> [Your assignment]
Answer these from the post about portals:
(a) At what time on 11/11/11 was Karl facing the portals?
(b) In what year was the holiday renamed Veterans Day?
(c) What was Veterans Day called before that?

Passage for review section start

Portals – Day 731

11:11 Medallion – Photo: L. Weikel

Portals

Today, of course, was the 11th day of November. 11/11. A day of portals, doorways, openings in time and space.

A day doesn’t go by that I don’t contemplate – if every so briefly – how our eldest son, Karl, facing the myriad array of portals on that fateful evening of 11/11/11 at 11:11 p.m., decided on an unconscious level that all those doorways to utterly new experiences beckoning to him were simply too enticing.

Timing and circumstances.

A New Perspective

I’ve always been aware that Karl died on Veterans Day. He didn’t serve in any of the armed forces, so I never sensed any particular connection between his death and the celebration of this national holiday.

This year, however, my attention was drawn to the fact that Veterans’ Day used to be called Armistice Day. Somewhere deep in my memory banks I’m sure I knew this; surely I learned it in a high school history class. But the holiday was changed to Veterans Day in 1954 – five years before I was born – and in the ‘70s, it seems like there was a lot more focus on either the here and now or the future, and much less on the past. In the ‘70s, World War I seemed a distant memory, eclipsed by the fact that World War II proved it was not, in fact, the ‘War to End All Wars,’ and both the Korean War and Vietnam shunted WWI even further down the memory hole.

Passage for review section end
The data section start

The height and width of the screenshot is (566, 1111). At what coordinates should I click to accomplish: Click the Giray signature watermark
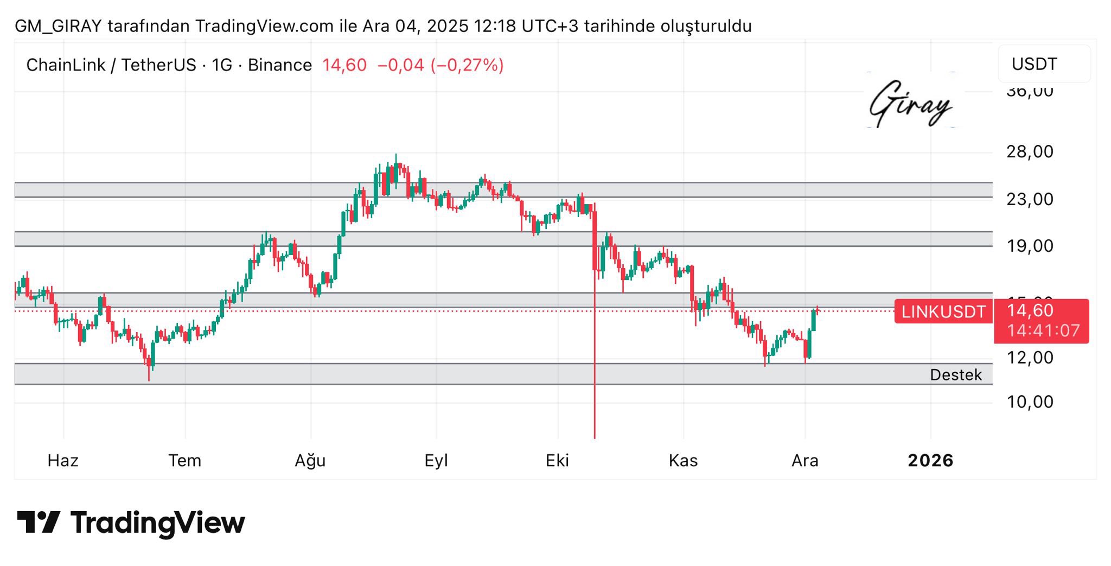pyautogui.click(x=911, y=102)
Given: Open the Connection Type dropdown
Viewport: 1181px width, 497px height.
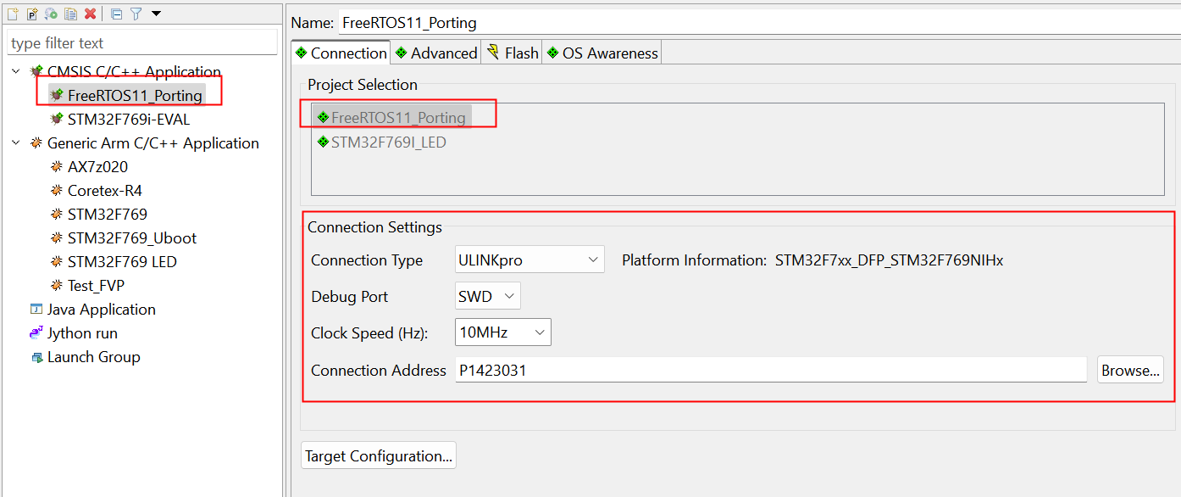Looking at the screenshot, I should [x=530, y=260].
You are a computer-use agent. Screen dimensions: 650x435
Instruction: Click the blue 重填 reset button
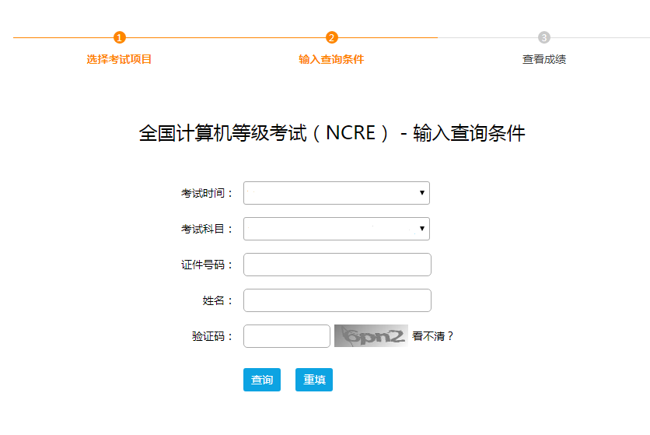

The data section end
The data section start

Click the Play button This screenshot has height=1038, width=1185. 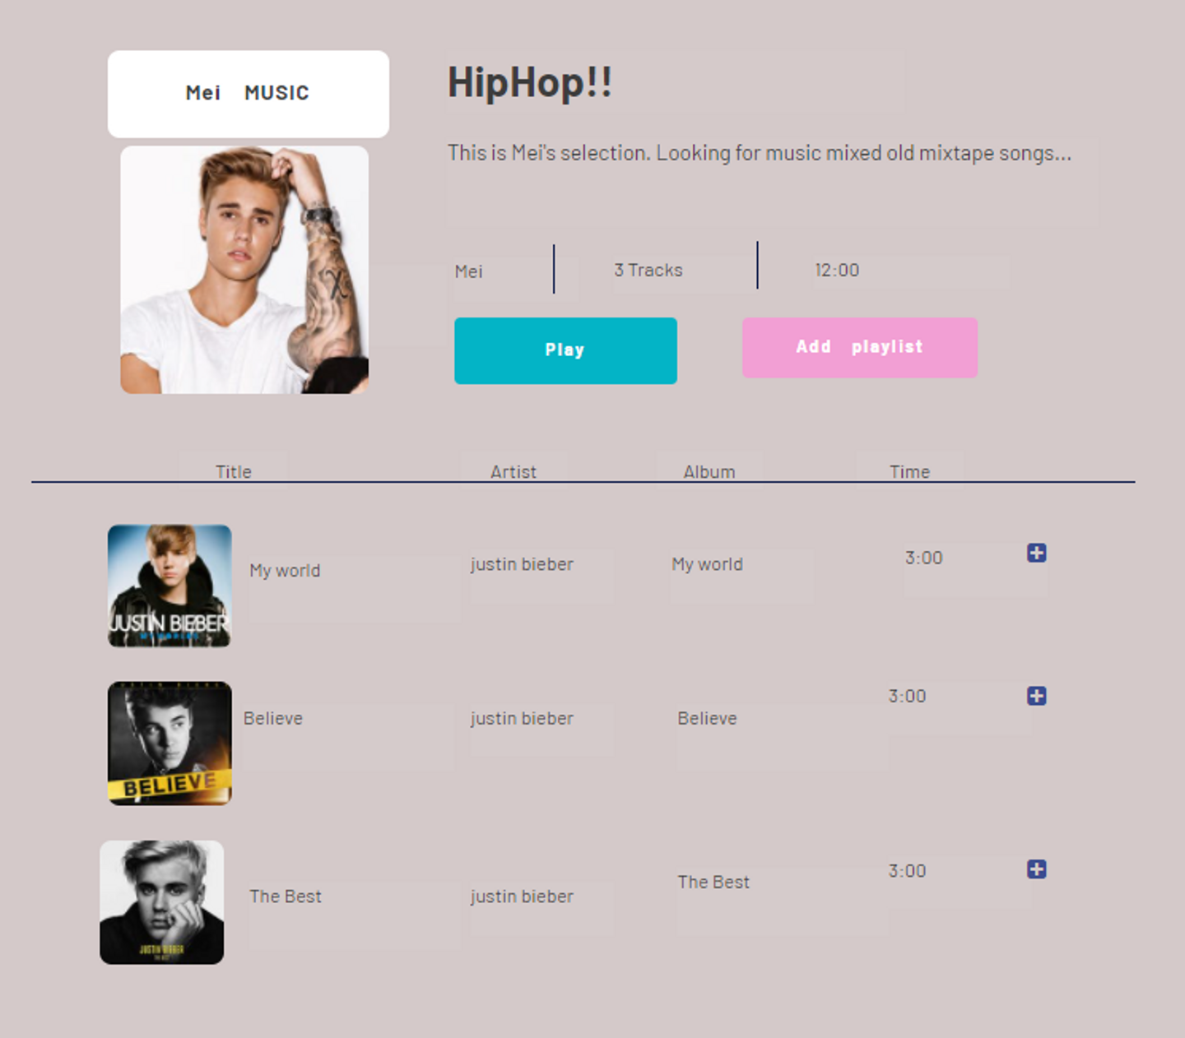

The data section end
The data section start

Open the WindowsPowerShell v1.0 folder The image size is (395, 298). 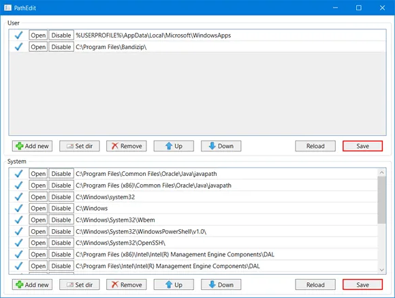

The data section end

> [Response box]
(a) 11:11 p.m.
(b) 1954
(c) Armistice Day